Prompt
Could you write out exactly, and only, the lines from the one containing "The height and width of the screenshot is (713, 1016)." through the last line of the data, leaving out all pictures?

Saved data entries
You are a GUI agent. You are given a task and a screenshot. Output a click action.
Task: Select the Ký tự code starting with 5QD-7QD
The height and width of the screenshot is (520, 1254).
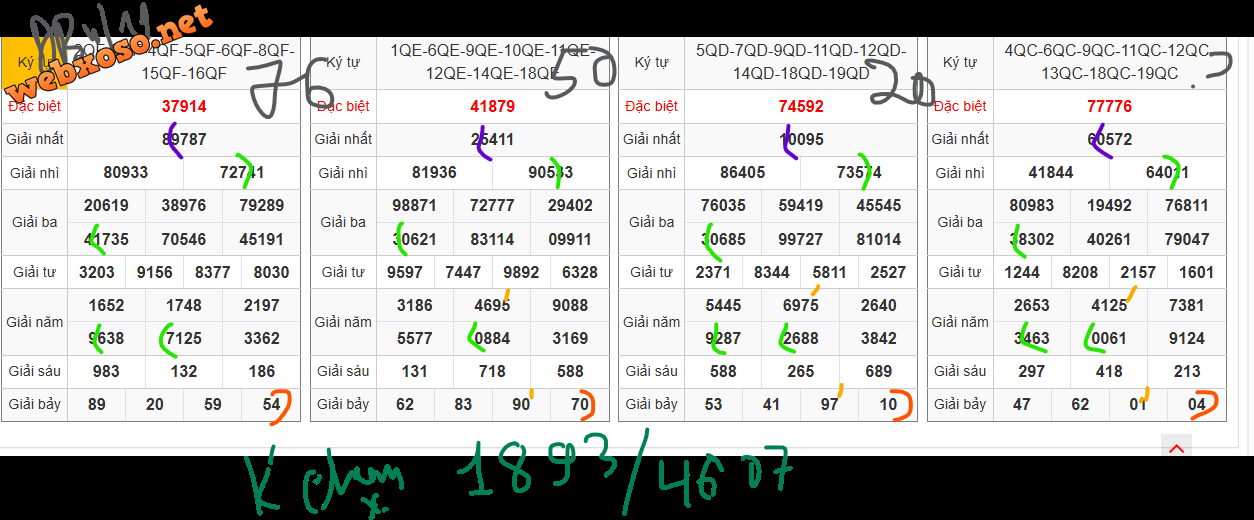(801, 62)
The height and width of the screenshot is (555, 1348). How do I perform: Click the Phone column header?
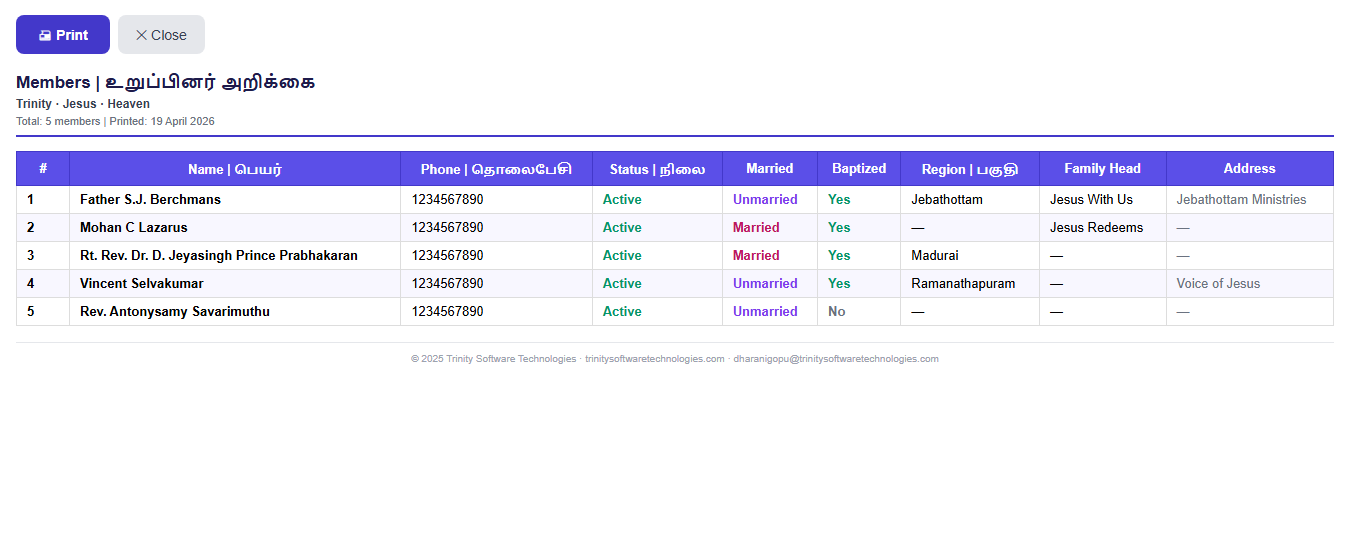(496, 169)
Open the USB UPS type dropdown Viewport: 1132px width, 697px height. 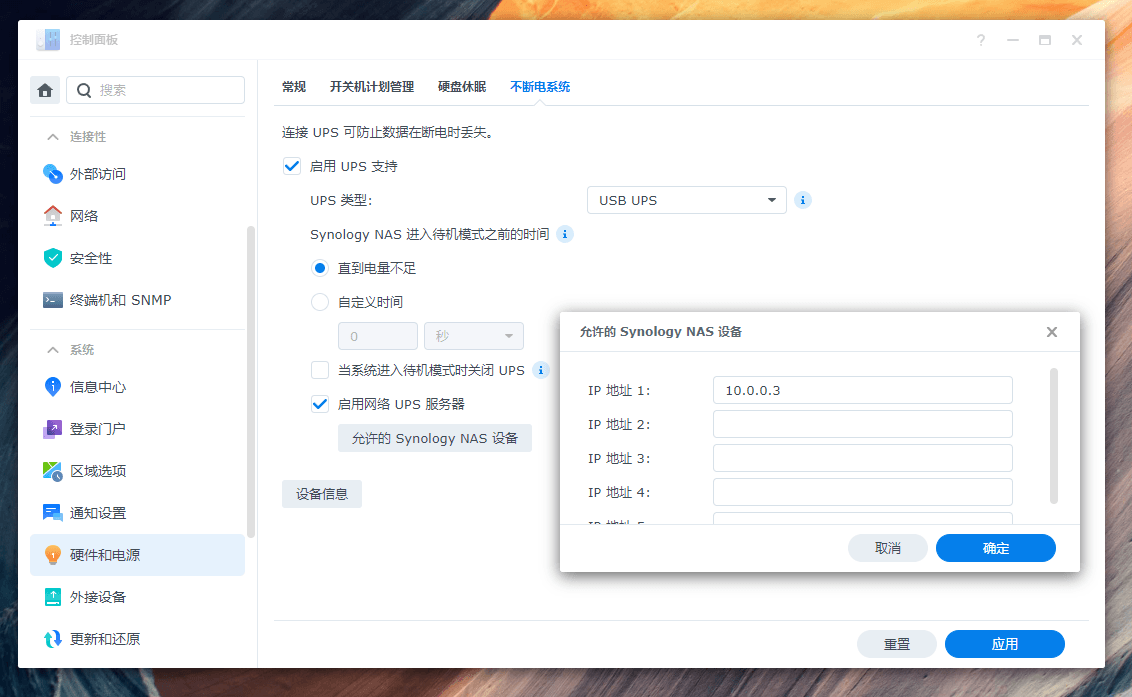686,200
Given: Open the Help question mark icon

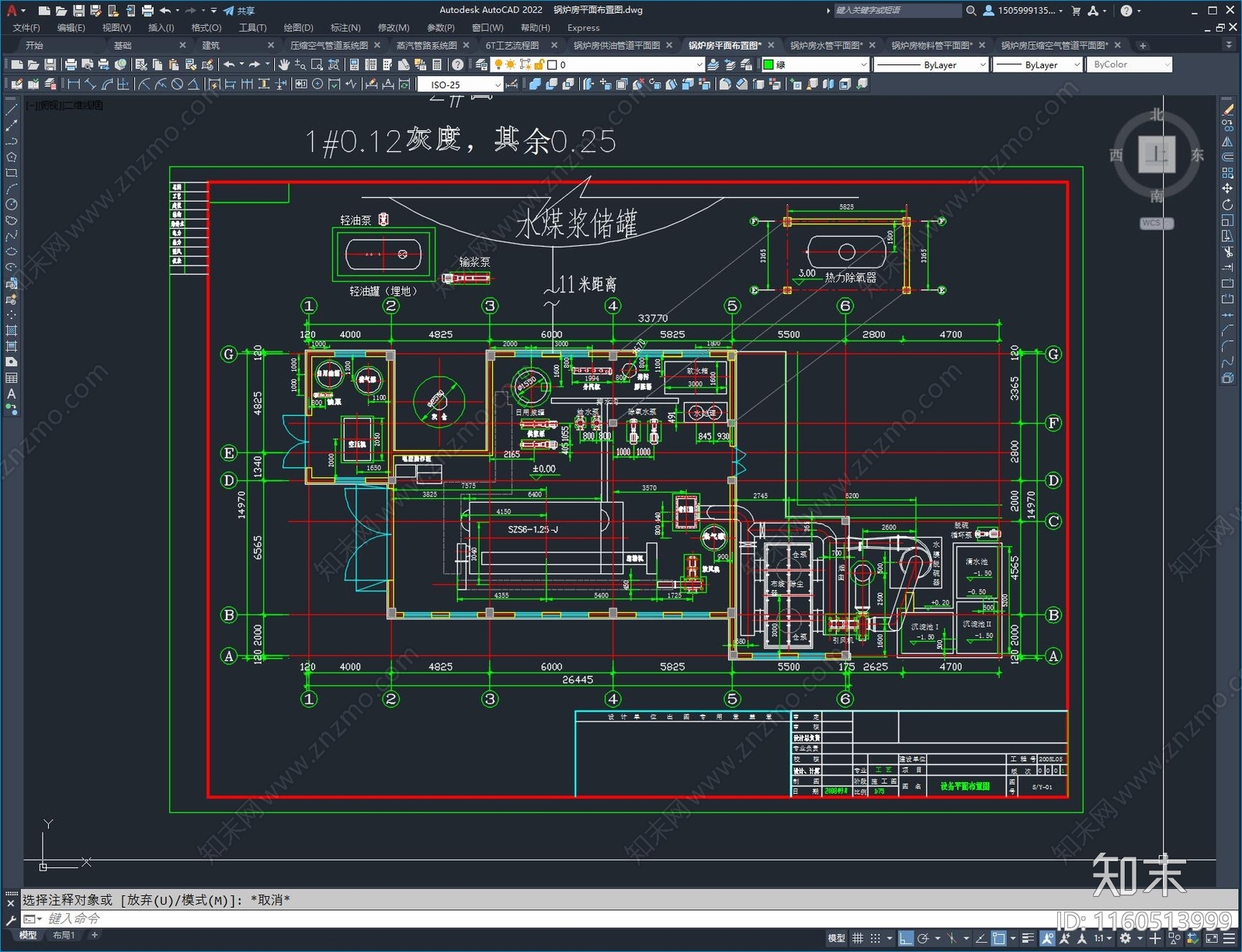Looking at the screenshot, I should click(458, 65).
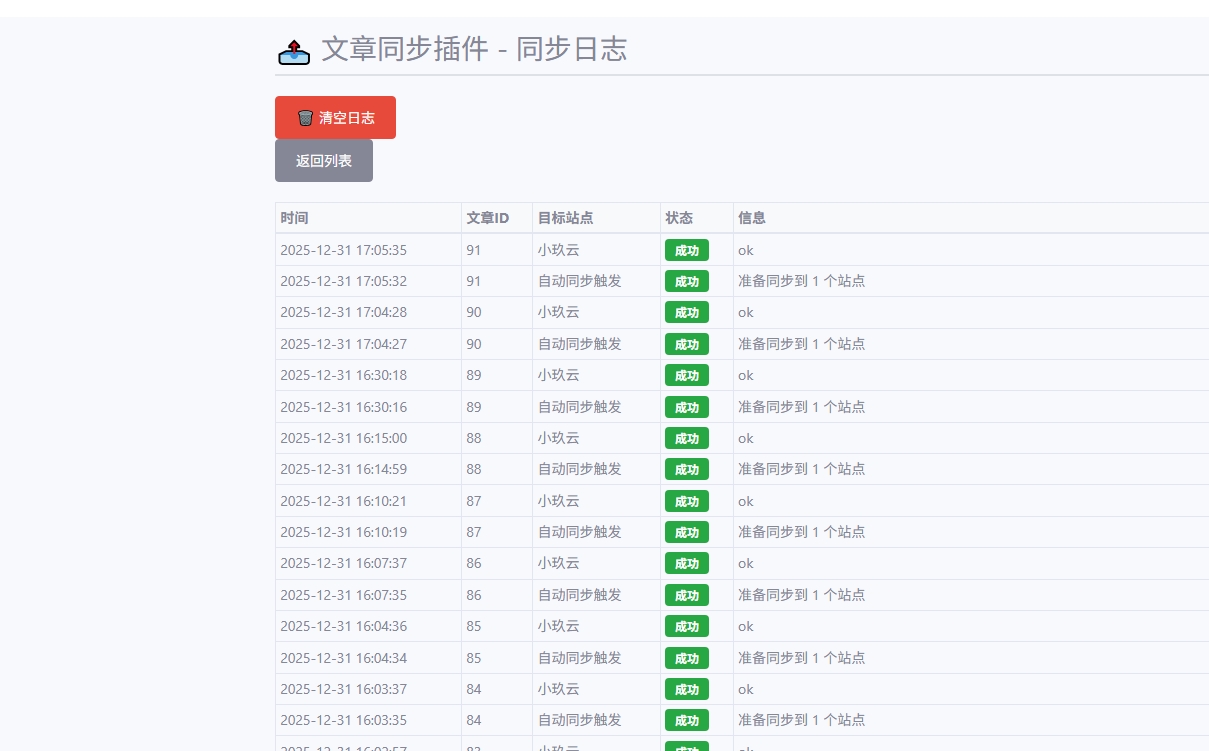Click the 成功 badge on the 16:15:00 row
This screenshot has height=751, width=1209.
click(x=687, y=438)
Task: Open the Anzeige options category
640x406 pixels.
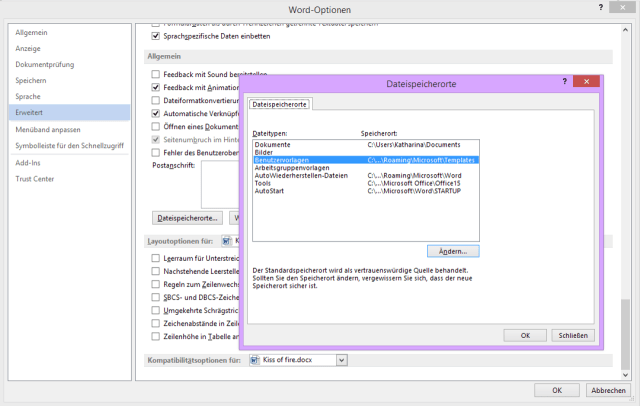Action: coord(27,48)
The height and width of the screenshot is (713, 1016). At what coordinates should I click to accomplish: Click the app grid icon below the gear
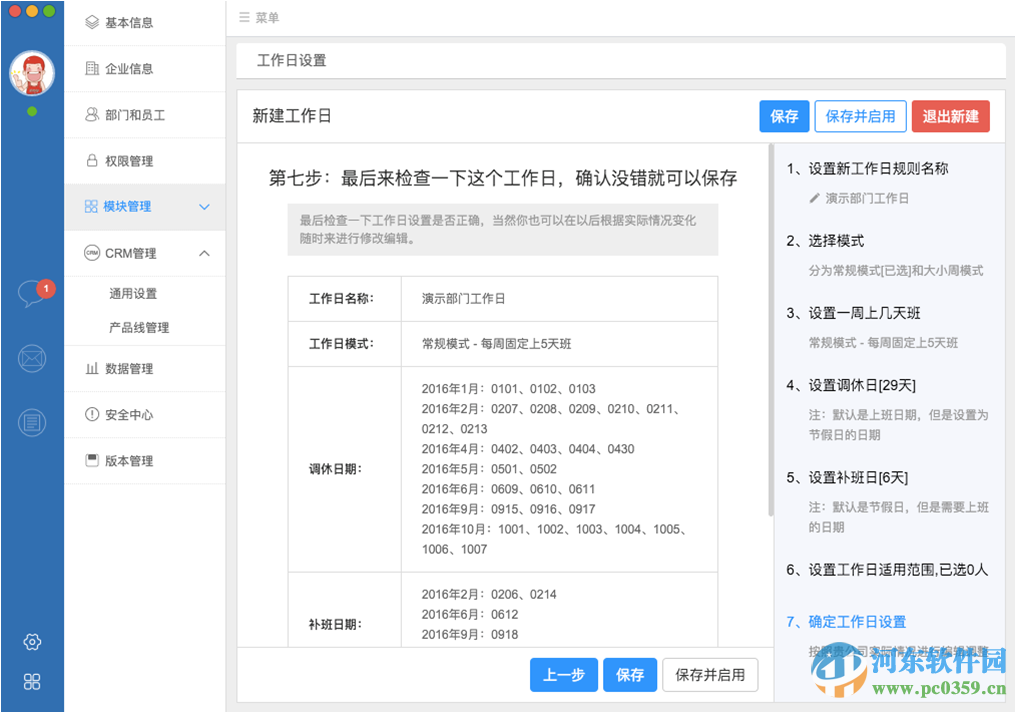pos(31,681)
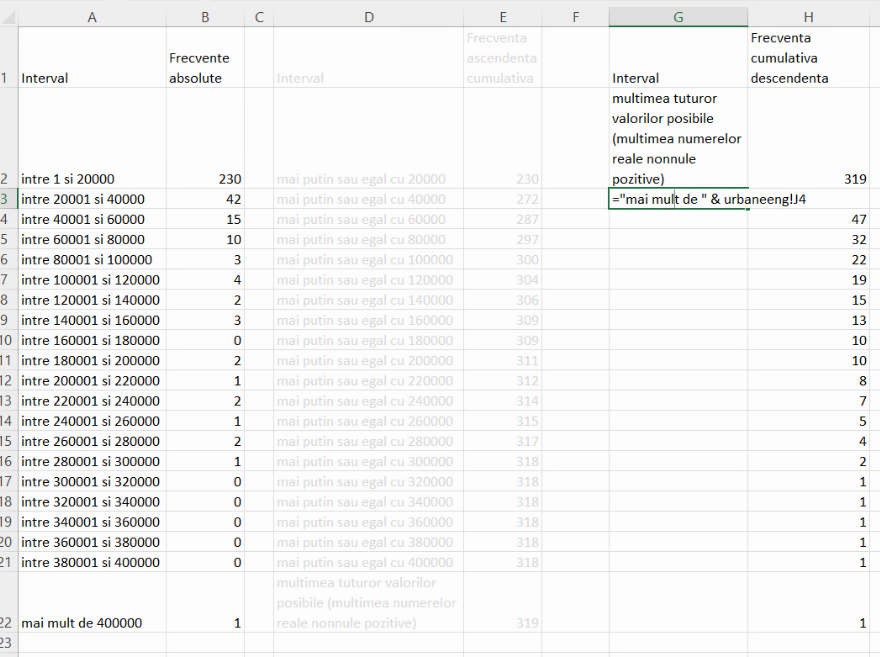Click the "intre 100001 si 120000" cell
The image size is (880, 657).
tap(92, 280)
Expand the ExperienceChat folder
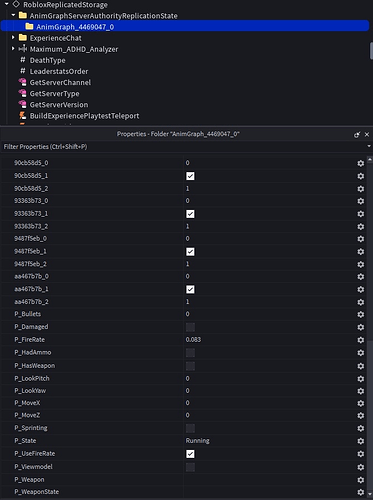373x500 pixels. 13,37
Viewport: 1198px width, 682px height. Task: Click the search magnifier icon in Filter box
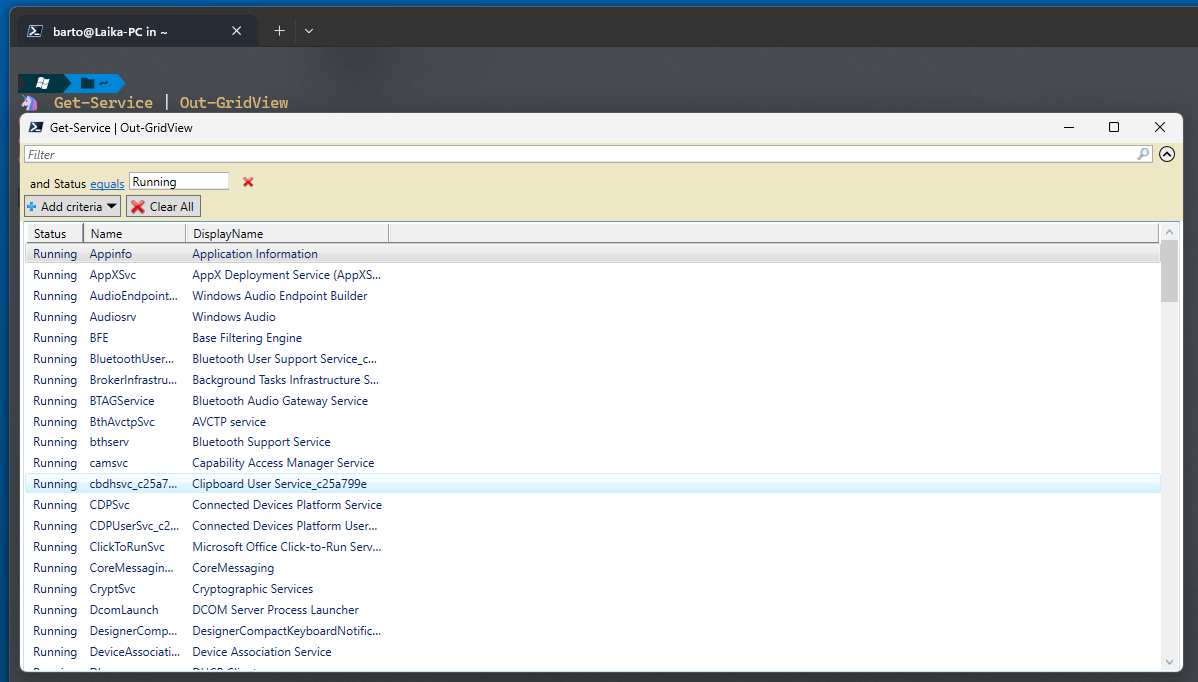coord(1143,154)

Expected answer
The height and width of the screenshot is (713, 1016). At what coordinates should I click to accomplish: Click the app grid icon below the gear
pos(31,681)
Click the "intre 100001 si 120000" cell
The image size is (880, 657).
tap(92, 280)
Expand the ExperienceChat folder
373x500 pixels. 13,37
Viewport: 1198px width, 682px height. Task: Click the search magnifier icon in Filter box
coord(1143,154)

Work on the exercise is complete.